How Is Your Fish Today?
(Jin tian de yu zen me yang?)

Xiaolu Guo, UK & China, 2006, 83 mins

 

“My life is like that of a plant, waiting for the seasons to change me.”

 

Disenfranchised and disillusioned Rao Hui, a financially successful, 33 year old, Beijing based, television soap-opera script writer, has settled into a life in which he feels that he is little more than a spectator. He came to Beijing 17 years earlier from a small southern village, determined to write feature films. But each script that he pens is banned and he has to “settle” with success as a television writer. Disconnected from his hometown and family and unknown to neighbors and his community, Rao Hui’s solitary life has become mundane. An existence rather than a life “lived”. While his work friends all seem to have loving relationships and fulfilling careers, his own life has taken on a grey sameness, punctuated only by the rotation of house plants and goldfish as they die and are replaced.
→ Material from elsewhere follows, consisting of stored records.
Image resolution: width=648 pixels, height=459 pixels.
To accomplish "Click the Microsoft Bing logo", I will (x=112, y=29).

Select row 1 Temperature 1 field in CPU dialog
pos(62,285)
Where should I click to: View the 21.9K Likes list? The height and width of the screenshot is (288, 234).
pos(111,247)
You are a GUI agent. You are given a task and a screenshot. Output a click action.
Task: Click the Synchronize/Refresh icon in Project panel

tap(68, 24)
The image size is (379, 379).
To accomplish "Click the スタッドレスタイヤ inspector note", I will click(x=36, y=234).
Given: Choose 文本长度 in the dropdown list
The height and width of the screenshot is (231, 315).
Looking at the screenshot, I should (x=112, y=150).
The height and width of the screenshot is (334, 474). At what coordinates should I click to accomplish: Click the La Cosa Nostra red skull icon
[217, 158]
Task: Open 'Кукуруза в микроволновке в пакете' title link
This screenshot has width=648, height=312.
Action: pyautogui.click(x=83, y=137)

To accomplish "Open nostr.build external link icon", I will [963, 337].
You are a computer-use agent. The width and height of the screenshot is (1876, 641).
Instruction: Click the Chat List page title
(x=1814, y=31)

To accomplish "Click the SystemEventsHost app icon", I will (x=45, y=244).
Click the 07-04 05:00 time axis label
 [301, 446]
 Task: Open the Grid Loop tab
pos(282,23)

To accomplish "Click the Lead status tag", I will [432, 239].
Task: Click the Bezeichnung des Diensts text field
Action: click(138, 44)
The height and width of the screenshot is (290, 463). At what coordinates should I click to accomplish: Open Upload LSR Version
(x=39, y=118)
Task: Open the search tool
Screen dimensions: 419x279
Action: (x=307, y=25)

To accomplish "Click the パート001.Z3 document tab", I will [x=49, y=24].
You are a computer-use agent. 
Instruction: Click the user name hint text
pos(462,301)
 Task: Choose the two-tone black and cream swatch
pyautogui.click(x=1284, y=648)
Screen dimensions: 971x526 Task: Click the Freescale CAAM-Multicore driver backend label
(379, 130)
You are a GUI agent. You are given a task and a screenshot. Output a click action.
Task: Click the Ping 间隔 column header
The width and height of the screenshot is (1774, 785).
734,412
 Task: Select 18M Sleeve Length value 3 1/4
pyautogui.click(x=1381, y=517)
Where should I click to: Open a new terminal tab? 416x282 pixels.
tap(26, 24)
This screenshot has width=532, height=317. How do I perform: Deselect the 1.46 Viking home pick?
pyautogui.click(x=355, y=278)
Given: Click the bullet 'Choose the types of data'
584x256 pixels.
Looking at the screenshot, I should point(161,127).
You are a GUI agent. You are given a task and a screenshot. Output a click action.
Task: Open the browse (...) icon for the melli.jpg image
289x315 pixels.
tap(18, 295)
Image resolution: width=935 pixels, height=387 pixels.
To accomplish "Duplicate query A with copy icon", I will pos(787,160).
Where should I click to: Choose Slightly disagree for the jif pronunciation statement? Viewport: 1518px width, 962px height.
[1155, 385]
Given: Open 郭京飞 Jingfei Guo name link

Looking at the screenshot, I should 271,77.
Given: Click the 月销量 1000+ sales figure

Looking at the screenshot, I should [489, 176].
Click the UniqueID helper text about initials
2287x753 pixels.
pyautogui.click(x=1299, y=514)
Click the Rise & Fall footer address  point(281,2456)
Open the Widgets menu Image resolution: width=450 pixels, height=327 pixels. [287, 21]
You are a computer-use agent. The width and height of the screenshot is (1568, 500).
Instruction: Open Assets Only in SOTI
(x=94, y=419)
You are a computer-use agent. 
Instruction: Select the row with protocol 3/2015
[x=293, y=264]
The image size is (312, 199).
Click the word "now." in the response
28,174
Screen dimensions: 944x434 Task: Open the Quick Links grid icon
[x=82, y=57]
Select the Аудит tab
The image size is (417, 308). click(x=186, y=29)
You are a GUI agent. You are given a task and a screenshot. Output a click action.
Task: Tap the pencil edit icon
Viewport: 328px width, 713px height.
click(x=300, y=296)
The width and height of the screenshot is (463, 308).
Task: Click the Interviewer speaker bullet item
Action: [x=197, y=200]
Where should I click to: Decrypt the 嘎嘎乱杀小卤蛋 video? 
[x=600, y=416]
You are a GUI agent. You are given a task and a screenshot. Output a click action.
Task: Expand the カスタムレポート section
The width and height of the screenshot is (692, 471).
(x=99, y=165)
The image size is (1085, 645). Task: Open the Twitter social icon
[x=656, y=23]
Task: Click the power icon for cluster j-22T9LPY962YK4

Obsessed with Hollywood films and tired of his work being banned, when Rao Hui finally lands a job writing for an important film producer, he rents The Fugitive and quickly writes a script entitled “Northern Lights” in which the main character, Lin Hao, goes on the run after killing his lover. The producer rejects the work as “the worst script he had ever read”. After the initial sting of rejection wears off, Rao Hui re-reads “Northern Lights” and agrees that the script is cliché and the characters are not well fleshed-out or believable. He decides to start the story again. This time however, he throws himself into the task of “getting to know” Lin Hao and in the process begins a journey that leads him to understand himself.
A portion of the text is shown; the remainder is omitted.